> _Problem description_
Output each line of the entries below as a Markdown table with the columns Row and Entry line, numbering the rows and omitting blank lines. Leave the pictures out of the answer.

[Records for pointing to text and elements]
----

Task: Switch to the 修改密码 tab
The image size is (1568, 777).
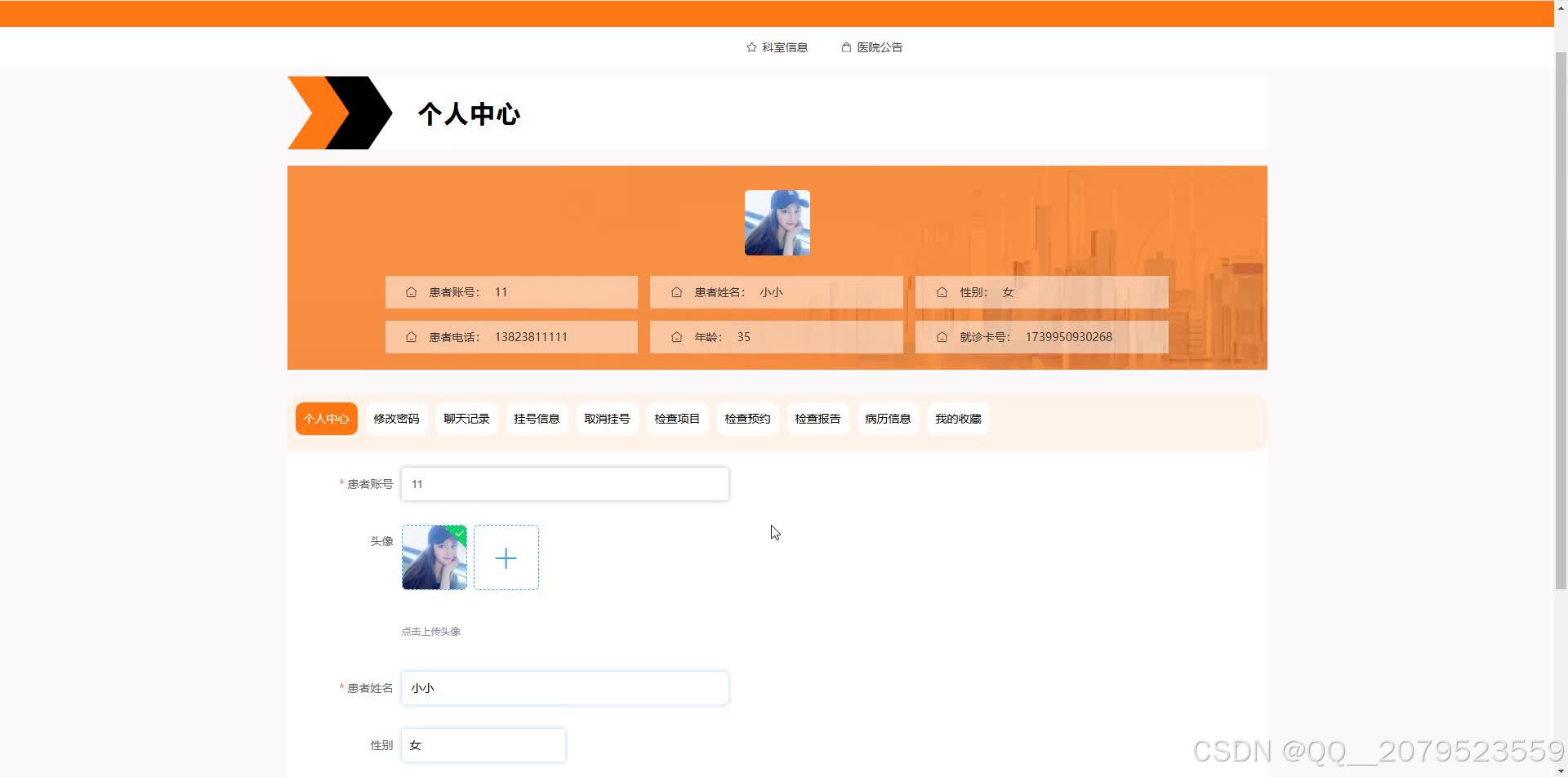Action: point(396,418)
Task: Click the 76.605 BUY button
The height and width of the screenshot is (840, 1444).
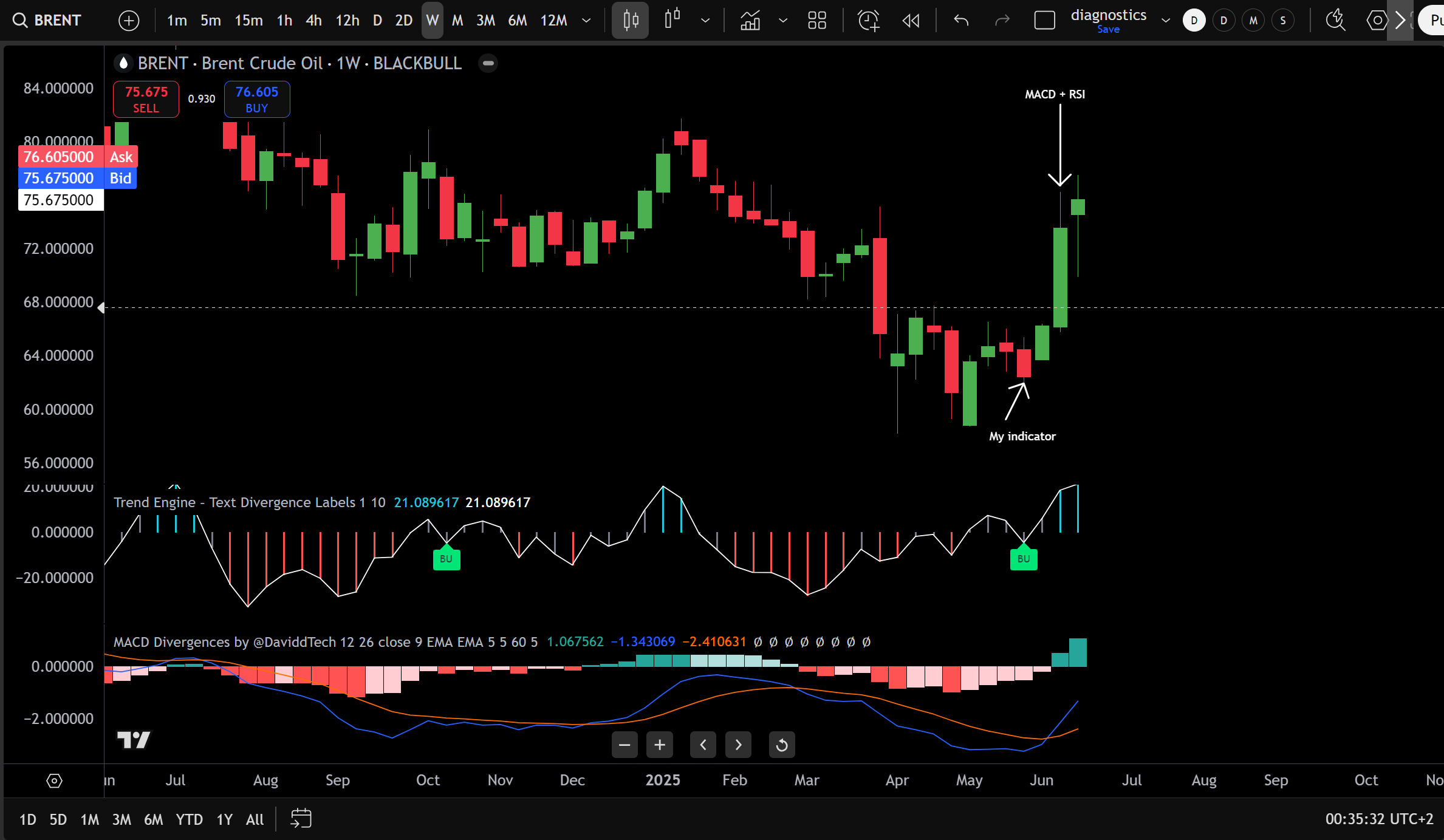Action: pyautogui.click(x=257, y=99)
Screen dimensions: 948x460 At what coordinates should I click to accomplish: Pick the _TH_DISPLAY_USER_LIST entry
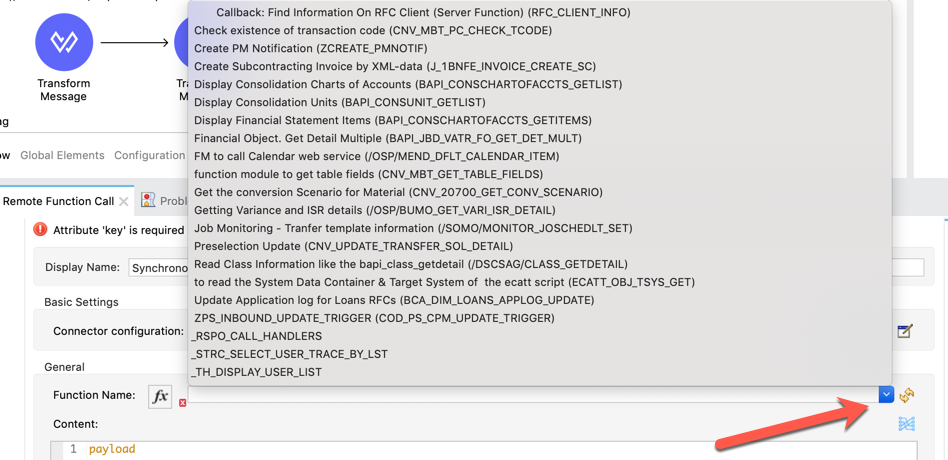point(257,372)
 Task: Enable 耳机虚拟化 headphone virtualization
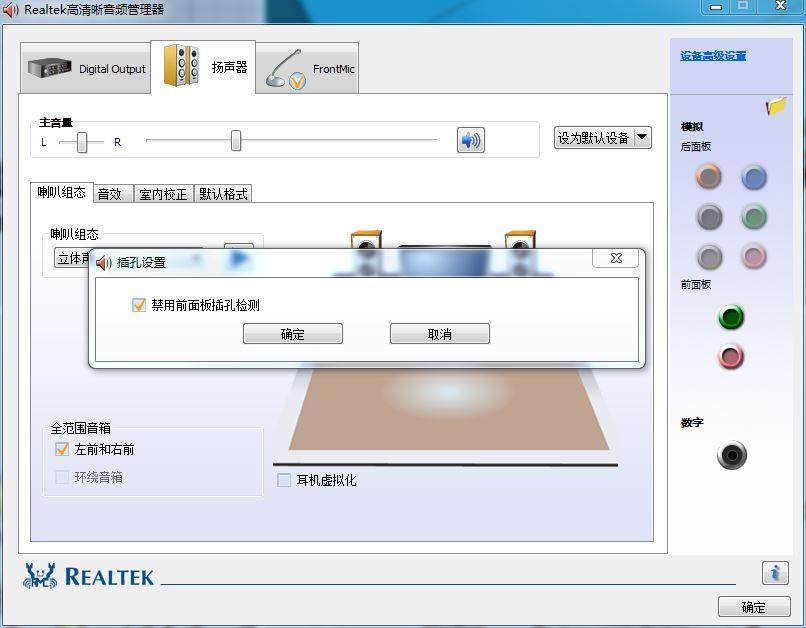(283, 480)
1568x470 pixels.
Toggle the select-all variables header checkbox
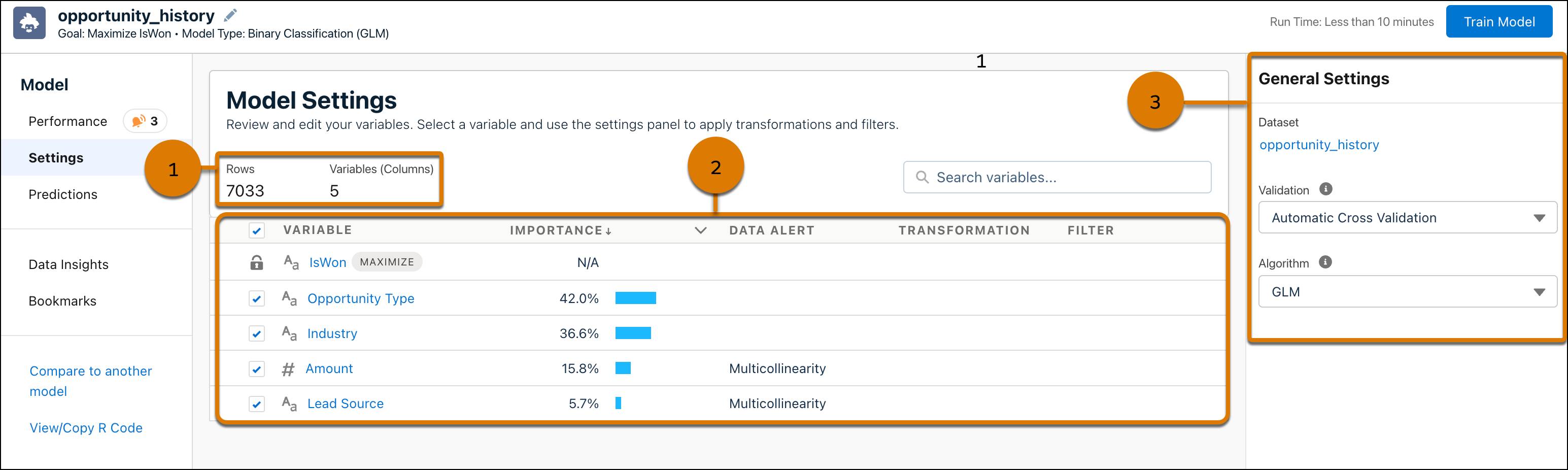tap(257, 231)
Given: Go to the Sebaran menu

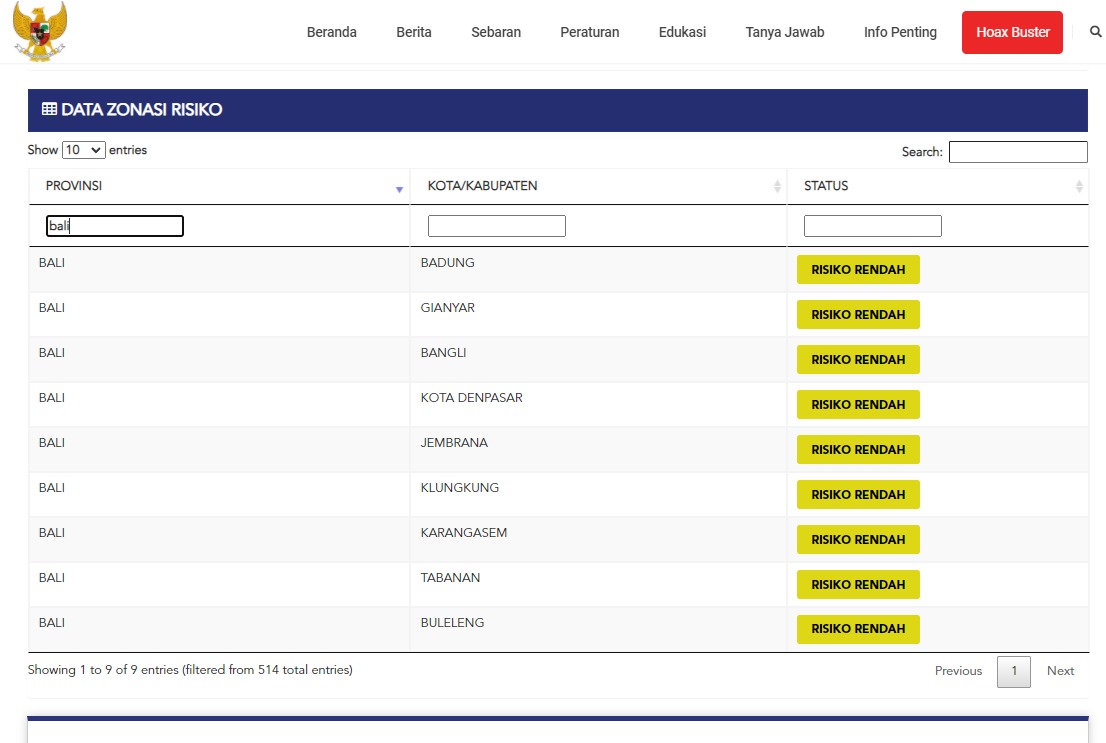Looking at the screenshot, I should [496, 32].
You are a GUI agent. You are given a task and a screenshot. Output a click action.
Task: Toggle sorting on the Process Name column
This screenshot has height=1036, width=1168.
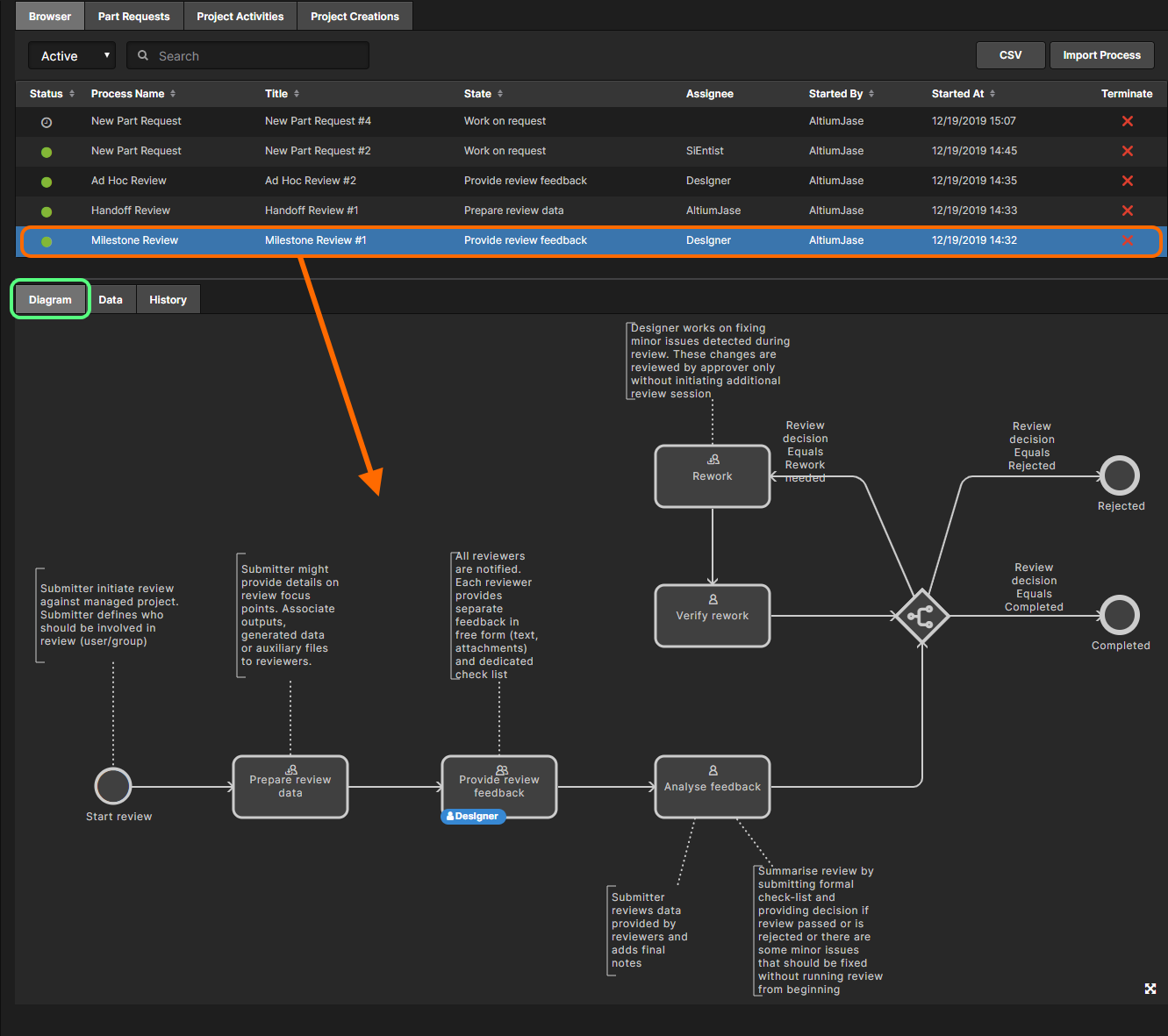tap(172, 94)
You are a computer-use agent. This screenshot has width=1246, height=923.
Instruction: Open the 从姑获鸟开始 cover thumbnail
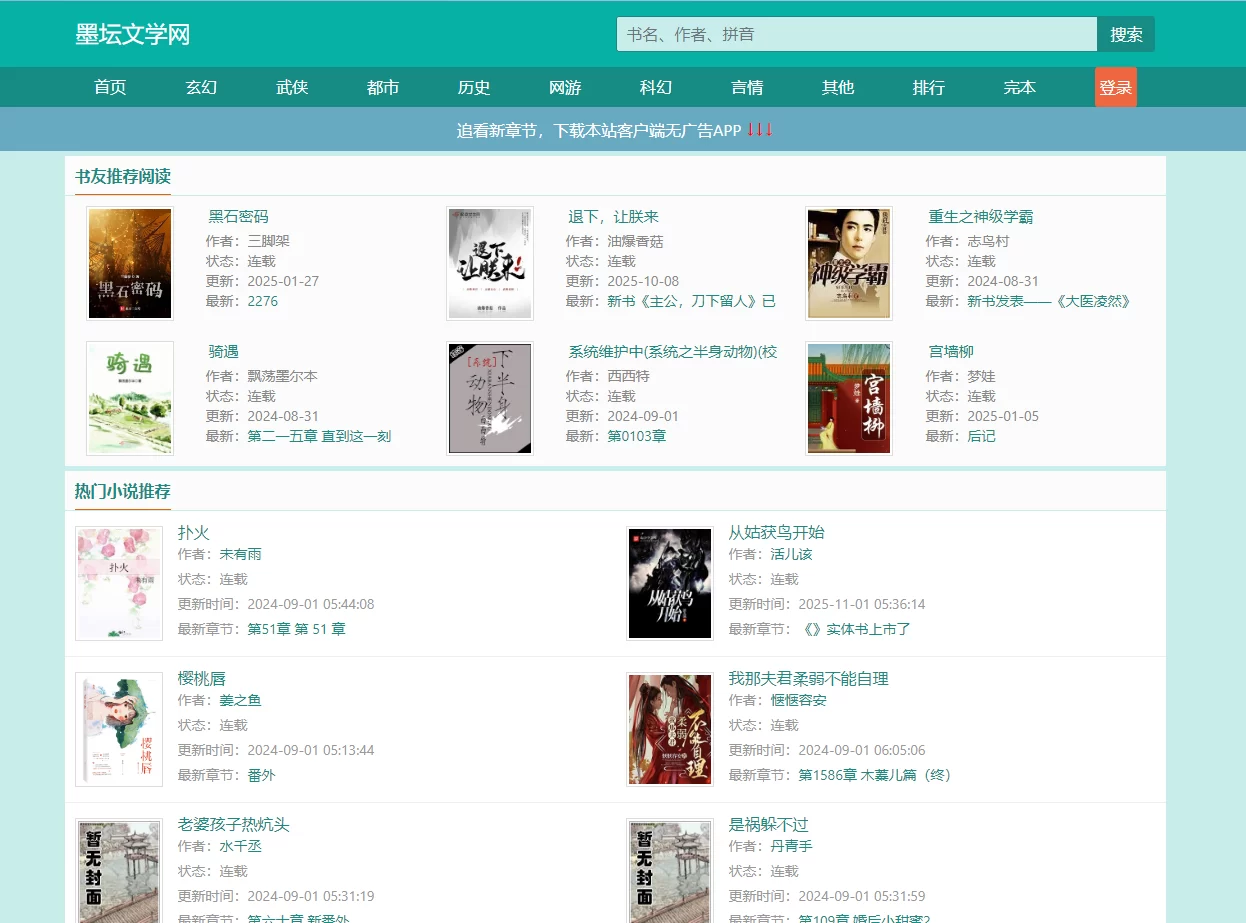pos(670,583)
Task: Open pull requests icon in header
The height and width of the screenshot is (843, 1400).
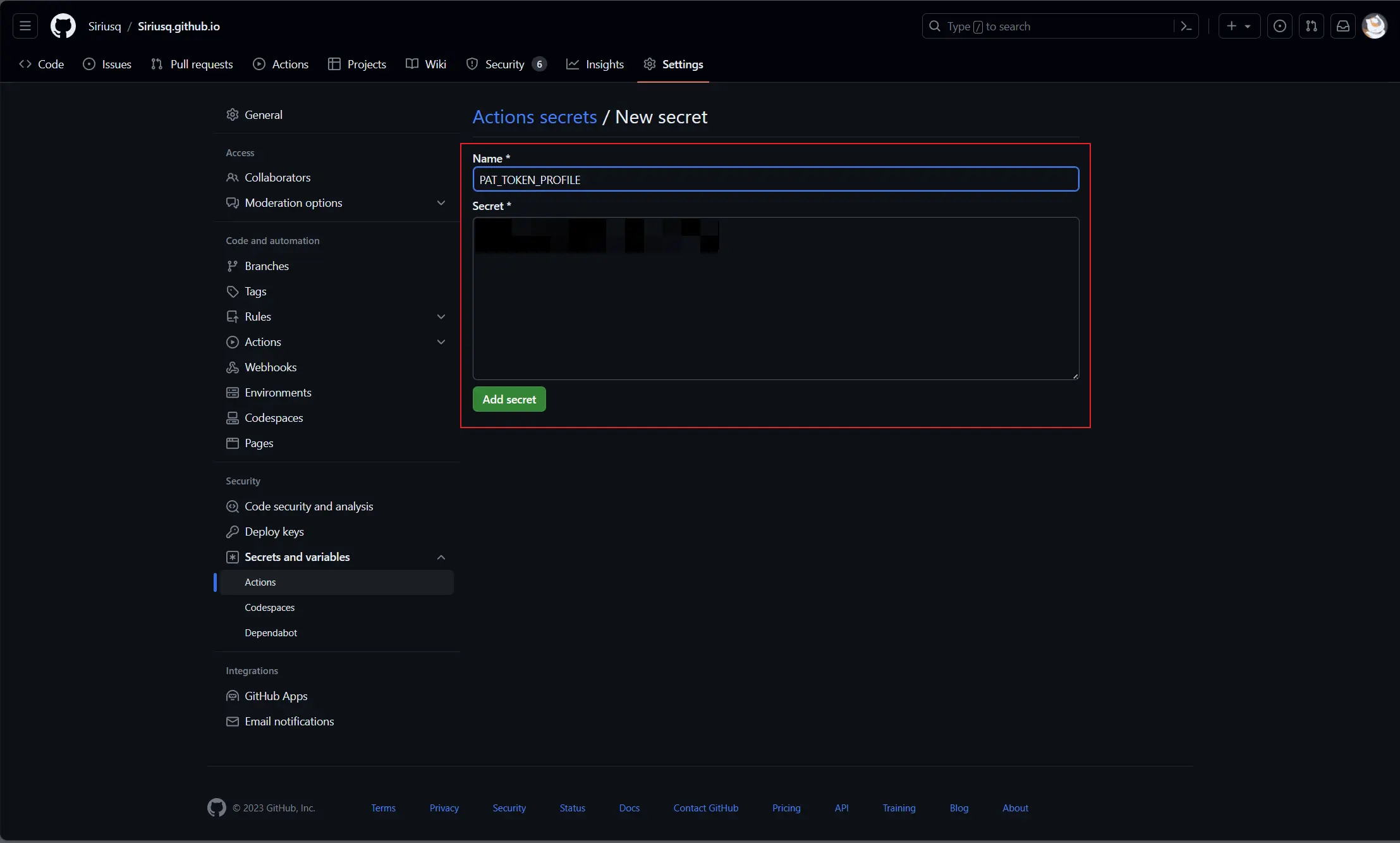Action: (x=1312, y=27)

----

> _Result of this exercise_
| Row | Entry line |
|---|---|
| 1 | Task: Switch to the 修改密码 tab |
| 2 | The image size is (1568, 777). |
| 3 | Action: point(396,418) |
| 4 | Task: Click the 76.605 BUY button |
| 5 | The height and width of the screenshot is (840, 1444). |
| 6 | Action: pyautogui.click(x=257, y=99) |
| 7 | Screen dimensions: 948x460 At what coordinates should I click to accomplish: Pick the _TH_DISPLAY_USER_LIST entry |
| 8 | point(257,372) |
| 9 |  Task: Enable 耳机虚拟化 headphone virtualization |
| 10 | (283, 480) |
| 11 | 1568x470 pixels. |
| 12 | Toggle the select-all variables header checkbox |
| 13 | tap(257, 231) |
| 14 | Given: Go to the Sebaran menu |
| 15 | Looking at the screenshot, I should [496, 32]. |
| 16 | You are a GUI agent. You are given a task and a screenshot. Output a click action. |
| 17 | Task: Toggle sorting on the Process Name column |
| 18 | This screenshot has height=1036, width=1168. |
| 19 | tap(172, 94) |
| 20 | You are a computer-use agent. This screenshot has width=1246, height=923. |
| 21 | Instruction: Open the 从姑获鸟开始 cover thumbnail |
| 22 | pos(670,583) |
| 23 | Task: Open pull requests icon in header |
| 24 | The height and width of the screenshot is (843, 1400). |
| 25 | Action: (x=1312, y=27) |